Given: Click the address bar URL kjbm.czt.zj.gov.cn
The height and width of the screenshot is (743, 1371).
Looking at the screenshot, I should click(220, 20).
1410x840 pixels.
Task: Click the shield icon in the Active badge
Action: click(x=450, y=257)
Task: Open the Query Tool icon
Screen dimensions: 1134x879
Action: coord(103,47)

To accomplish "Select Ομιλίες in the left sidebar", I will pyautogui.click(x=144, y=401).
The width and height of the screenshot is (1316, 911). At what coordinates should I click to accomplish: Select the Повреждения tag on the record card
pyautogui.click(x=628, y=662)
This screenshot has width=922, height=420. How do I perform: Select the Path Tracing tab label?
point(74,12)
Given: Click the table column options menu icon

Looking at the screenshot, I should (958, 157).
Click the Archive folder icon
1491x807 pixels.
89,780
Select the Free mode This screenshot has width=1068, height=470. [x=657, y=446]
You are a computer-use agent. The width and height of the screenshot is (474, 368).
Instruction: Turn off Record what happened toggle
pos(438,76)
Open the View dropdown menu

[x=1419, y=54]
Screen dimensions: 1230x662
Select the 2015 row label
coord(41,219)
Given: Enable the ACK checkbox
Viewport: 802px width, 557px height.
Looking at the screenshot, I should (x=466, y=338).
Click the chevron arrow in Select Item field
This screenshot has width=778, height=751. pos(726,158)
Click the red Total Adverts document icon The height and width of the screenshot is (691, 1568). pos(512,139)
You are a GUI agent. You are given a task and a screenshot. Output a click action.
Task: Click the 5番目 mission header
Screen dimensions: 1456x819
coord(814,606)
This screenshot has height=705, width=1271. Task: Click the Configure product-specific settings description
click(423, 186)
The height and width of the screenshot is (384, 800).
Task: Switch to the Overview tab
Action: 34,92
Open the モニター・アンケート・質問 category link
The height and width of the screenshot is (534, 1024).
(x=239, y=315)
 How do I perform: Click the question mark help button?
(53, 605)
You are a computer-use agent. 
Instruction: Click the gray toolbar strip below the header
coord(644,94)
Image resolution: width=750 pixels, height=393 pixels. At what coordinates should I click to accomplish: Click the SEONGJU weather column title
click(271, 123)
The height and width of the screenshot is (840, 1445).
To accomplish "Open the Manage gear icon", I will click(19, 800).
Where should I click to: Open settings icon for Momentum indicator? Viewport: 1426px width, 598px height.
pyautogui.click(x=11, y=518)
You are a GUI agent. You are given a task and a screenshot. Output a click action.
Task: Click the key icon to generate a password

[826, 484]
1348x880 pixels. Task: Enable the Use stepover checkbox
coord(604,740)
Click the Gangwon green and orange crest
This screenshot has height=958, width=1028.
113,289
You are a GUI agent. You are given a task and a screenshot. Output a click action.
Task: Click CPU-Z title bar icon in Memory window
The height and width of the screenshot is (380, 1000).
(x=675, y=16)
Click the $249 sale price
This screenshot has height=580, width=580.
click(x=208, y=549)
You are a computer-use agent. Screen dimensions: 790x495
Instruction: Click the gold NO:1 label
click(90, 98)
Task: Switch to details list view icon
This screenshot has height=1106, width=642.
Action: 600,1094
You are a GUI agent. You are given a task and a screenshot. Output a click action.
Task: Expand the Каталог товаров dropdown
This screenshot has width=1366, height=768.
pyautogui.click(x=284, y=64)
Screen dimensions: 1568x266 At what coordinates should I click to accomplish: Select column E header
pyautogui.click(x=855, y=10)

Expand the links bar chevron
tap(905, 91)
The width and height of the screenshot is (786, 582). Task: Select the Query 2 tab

● Required action
Set the lines down exactly as they stand, beginning at the one that contains "This screenshot has width=1366, height=768." and stopping after the last line of the entries above.

● Solution
This screenshot has width=1366, height=768.
pyautogui.click(x=284, y=64)
Screen dimensions: 1568x266 At what coordinates should I click to accomplish: Select column E header
pyautogui.click(x=855, y=10)

Expand the links bar chevron
tap(905, 91)
The width and height of the screenshot is (786, 582). Task: Select the Query 2 tab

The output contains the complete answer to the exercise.